Recorded information START

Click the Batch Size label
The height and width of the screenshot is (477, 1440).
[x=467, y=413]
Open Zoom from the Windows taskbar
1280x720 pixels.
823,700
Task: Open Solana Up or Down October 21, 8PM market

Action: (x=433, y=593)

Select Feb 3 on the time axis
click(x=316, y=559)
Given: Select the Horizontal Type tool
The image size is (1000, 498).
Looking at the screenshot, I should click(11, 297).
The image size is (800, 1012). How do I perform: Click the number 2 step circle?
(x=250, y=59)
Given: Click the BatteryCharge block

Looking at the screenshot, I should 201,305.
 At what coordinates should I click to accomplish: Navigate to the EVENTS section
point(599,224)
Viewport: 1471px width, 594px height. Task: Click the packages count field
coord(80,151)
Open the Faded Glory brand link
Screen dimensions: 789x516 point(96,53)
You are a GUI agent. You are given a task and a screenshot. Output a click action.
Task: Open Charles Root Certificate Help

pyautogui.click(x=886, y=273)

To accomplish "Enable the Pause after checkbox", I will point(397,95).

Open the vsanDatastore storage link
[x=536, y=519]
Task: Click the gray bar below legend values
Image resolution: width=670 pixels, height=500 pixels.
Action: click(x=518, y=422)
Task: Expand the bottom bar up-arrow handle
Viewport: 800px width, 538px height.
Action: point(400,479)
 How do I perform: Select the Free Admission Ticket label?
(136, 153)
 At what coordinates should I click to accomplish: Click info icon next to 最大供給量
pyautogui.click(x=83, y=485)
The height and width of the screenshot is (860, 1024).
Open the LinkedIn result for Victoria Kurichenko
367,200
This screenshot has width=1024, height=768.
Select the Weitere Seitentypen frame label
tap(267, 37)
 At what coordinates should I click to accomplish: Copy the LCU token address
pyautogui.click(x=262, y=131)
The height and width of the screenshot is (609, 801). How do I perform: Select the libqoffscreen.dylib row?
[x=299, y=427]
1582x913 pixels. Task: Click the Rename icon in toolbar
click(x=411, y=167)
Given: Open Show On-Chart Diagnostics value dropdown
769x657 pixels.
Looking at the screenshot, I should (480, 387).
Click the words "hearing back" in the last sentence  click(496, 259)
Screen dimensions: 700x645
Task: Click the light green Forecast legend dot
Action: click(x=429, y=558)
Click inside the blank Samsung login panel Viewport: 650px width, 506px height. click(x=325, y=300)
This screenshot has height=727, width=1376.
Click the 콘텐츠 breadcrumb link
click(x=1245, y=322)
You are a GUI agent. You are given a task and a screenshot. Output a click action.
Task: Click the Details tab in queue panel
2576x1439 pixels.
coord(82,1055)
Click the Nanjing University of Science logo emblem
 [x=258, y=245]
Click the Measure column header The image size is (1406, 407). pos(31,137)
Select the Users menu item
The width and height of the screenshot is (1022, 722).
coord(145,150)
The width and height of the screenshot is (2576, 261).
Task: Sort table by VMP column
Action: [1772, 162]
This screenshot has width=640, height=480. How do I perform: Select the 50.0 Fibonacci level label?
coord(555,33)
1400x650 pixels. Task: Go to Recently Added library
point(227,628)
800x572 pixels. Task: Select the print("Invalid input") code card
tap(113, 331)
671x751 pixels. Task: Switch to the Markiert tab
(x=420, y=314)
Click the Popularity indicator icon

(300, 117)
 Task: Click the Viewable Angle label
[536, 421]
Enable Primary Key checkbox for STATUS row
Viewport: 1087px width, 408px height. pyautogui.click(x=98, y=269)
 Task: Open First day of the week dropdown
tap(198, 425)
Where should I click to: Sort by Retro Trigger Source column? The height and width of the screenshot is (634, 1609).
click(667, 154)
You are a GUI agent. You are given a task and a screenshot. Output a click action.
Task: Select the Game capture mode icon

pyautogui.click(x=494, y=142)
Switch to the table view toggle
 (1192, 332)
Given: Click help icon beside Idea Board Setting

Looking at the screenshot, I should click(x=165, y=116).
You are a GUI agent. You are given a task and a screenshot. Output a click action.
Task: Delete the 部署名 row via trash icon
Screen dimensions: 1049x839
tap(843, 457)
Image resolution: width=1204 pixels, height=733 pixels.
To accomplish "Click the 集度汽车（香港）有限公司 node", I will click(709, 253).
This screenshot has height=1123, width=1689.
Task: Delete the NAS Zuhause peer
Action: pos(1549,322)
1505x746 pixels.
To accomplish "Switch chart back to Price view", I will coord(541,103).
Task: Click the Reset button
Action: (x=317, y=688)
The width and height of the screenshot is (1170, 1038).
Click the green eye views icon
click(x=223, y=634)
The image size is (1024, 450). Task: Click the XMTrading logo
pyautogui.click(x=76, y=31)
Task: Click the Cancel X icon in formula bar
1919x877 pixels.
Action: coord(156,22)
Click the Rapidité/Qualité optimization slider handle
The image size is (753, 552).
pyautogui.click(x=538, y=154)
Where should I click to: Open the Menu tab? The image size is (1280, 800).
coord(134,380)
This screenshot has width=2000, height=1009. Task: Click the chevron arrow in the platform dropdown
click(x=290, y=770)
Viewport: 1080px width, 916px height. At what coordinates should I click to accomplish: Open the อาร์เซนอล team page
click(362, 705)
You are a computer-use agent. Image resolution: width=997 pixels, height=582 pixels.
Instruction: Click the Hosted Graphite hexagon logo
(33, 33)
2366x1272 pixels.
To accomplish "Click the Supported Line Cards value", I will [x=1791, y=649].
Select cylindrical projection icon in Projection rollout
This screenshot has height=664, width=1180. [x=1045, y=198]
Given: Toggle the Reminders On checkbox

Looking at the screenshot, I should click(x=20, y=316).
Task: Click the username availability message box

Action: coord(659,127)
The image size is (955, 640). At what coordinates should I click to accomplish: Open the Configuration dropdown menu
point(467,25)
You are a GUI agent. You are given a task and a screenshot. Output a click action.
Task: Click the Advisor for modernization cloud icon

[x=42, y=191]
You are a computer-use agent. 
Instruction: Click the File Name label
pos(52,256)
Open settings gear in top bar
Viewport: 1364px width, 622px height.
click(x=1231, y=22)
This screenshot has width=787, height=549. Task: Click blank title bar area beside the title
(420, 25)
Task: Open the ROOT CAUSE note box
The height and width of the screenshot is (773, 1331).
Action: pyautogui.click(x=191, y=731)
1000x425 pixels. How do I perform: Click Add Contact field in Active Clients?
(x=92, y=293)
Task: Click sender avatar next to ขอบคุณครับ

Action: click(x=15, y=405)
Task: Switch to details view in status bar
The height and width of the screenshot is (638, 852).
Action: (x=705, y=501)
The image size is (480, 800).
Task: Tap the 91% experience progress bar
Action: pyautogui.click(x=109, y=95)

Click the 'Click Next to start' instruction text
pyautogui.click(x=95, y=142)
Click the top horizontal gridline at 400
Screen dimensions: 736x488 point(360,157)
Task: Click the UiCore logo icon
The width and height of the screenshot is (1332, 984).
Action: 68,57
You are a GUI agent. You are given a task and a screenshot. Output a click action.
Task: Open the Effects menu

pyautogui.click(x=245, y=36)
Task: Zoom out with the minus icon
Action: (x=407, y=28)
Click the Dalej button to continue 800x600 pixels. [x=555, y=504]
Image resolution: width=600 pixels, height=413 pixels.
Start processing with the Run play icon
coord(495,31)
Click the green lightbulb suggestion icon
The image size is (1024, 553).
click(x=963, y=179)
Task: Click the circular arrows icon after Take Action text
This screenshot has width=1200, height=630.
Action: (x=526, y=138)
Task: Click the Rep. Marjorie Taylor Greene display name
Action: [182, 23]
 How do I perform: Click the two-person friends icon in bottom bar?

Recorded information END

Instructions to follow: Read the material above and copy out each line holding "after".

Answer section:
To accomplish "Enable the Pause after checkbox", I will point(397,95).
Task: Click the circular arrows icon after Take Action text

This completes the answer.